Zu einer nachträglichen ergänzenden Beweiserhebung zu Lasten des Verurteilten sah sich der Senat nicht veranlasst. Eine solche war insbesondere aus Rechtsgründen nicht durchzuführen. Die Durchführung einer eigenen Bewertung zur Verlässlichkeit von nicht im Urteil wiedergegebenen Tatsachenfeststellungen ist dem Exequaturverfahren (siehe Erläuterung unten) nämlich grundsätzlich fremd. Das Exequaturgericht ist regelmäßig an die Tatsachenfeststellungen des ausländischen Erkenntnisses gebunden. Ein anders zu beurteilender Ausnahmefall könnte etwa bei offensichtlich falschen tatsächlichen Feststellungen im ausländischen Erkenntnis oder bei groben Verstößen gegen die Grundsätze eines rechtsstaatlichen Strafverfahrens gegeben sein. Ein derartiger Fall lag hier jedoch nicht vor.

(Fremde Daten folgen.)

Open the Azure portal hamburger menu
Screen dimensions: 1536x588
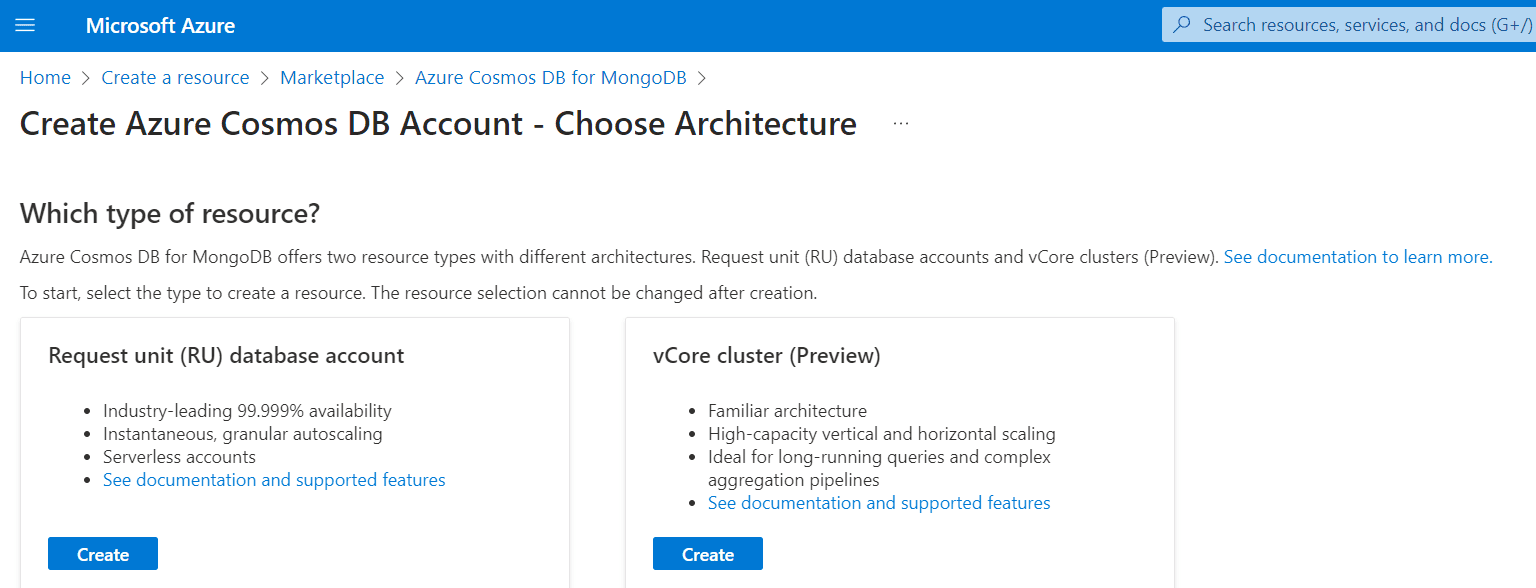pos(25,25)
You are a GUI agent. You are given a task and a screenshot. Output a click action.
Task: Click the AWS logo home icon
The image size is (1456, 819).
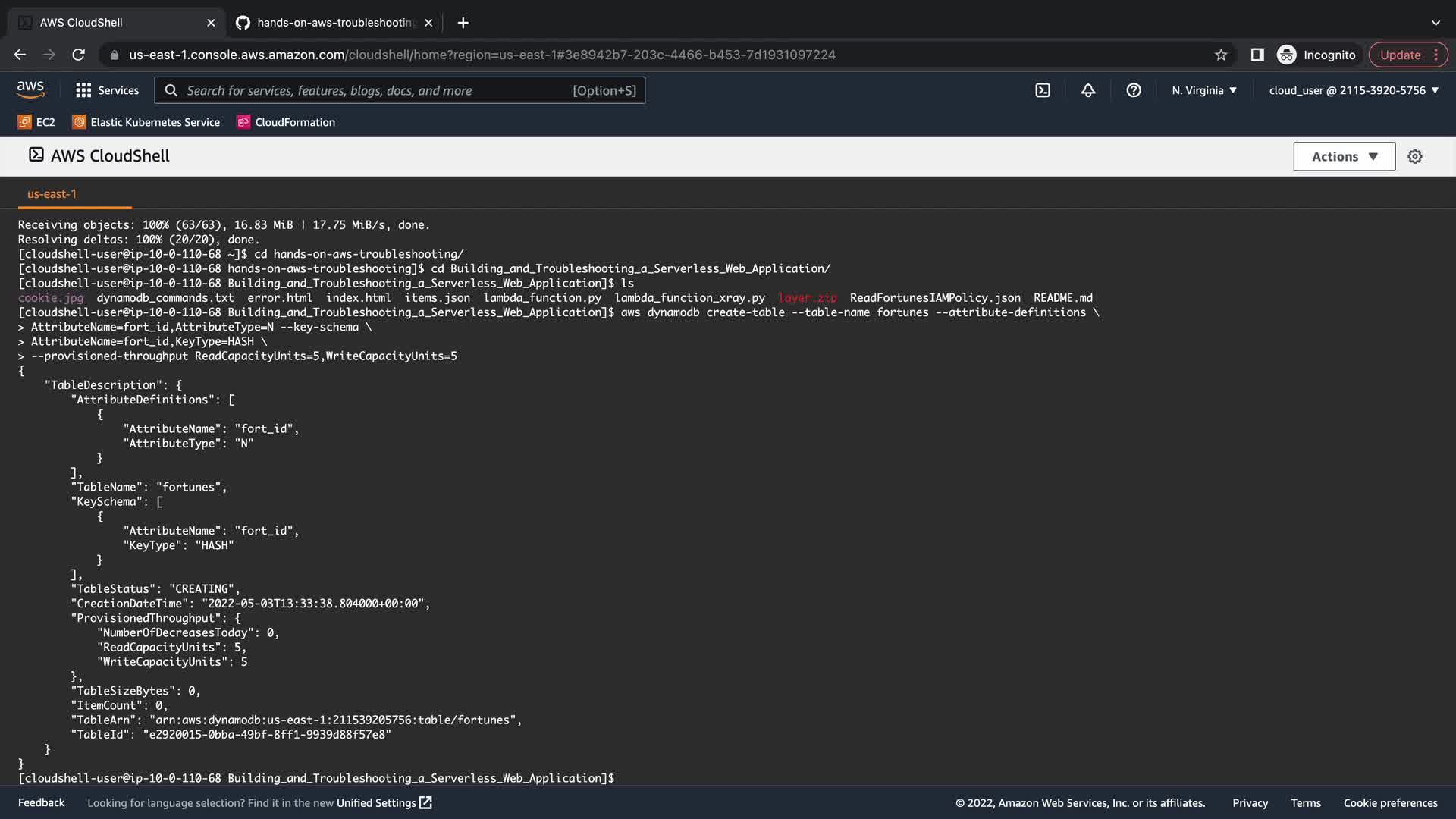coord(30,89)
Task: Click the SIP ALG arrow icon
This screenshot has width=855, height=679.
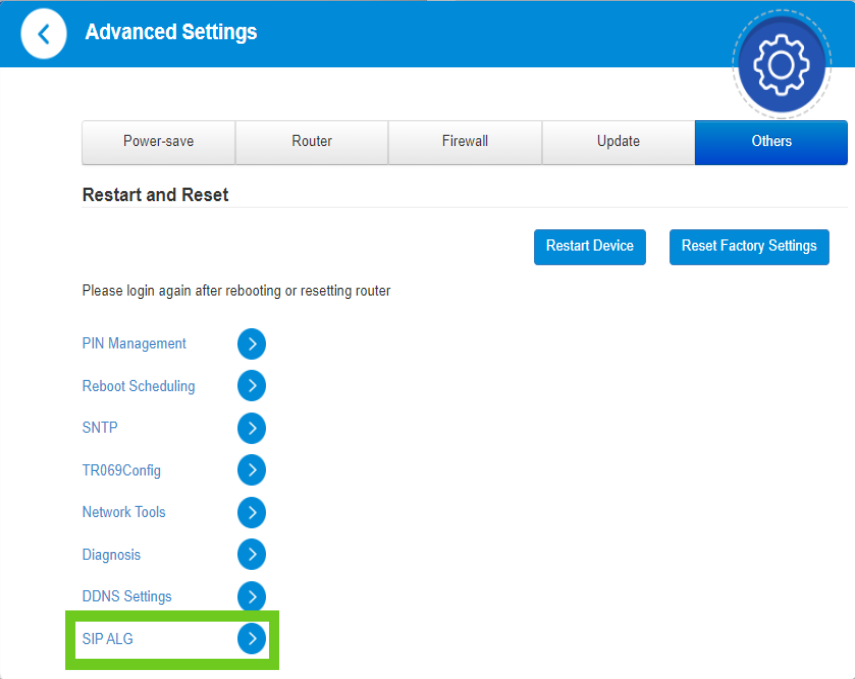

Nach den Tatsachenfeststellungen der chilenischen Urteile hatte Hopp im Tatzeitraum von 1993 bis 1997 als Arzt das Krankenhaus in Villa Baviera (ehemals Colonia Dignidad) geleitet und war Mitglied deren Führungsspitze. Als solches hatte er das dazu gehörende Intensivinternat mitgegründet. Diese Organisation ermöglichte es dem charismatischen Leiter jener Gemeinschaft, dem zwischenzeitlich in Chile in Strafhaft verstorbenen Paul Schäfer, einige der dort aufhältigen Jungen zu vergewaltigen und andere sexuell zu missbrauchen. Die herausgehobene Stellung, die Hopp in der Organisation inne hatte, veranlasste das chilenische Gericht zu der Annahme, es sei auszuschließen, der Haupttäter Schäfer könne seine Missbrauchstaten ohne Billigung und Unterstützung seitens Hopp begangen haben. Hopp war in Chile letztinstanzlich wegen Beihilfe zur Vergewaltigung in vier Fällen und Beihilfe zum sexuellen Missbrauch von Minderjährigen in 16 Fällen zu einer Freiheitsstrafe von fünf Jahren und einem Tag verurteilt worden. Von dem Vorwurf, in sechs weiteren Fällen Beihilfe zum sexuellen Missbrauch geleistet zu haben, war er freigesprochen worden.

Gegen die Entscheidung des Senats des Oberlandesgerichts ist kein Rechtsmittel gegeben.

Hinweis:
Entscheidungen ausländischer Strafgerichte können nach dem Gesetz über die internationale Rechtshilfe in Strafsachen (IRG) im sogenannten Exequaturverfahren im Inland für vollstreckbar erklärt werden. Beschwerdeinstanz gegen die Entscheidung des Landgerichts ist das Oberlandesgericht.

§ 49 Abs. 1 Nr. 3a IRG bestimmt, dass die Vollstreckung nur zulässig ist, „wenn auch nach deutschem Recht, ungeachtet etwaiger Verfahrenshindernisse und gegebenenfalls nach sinngemäßer Umstellung des Sachverhalts, wegen der Tat, die dem ausländischen Erkenntnis zugrunde liegt, eine Strafe, (…) hätte verhängt werden können“.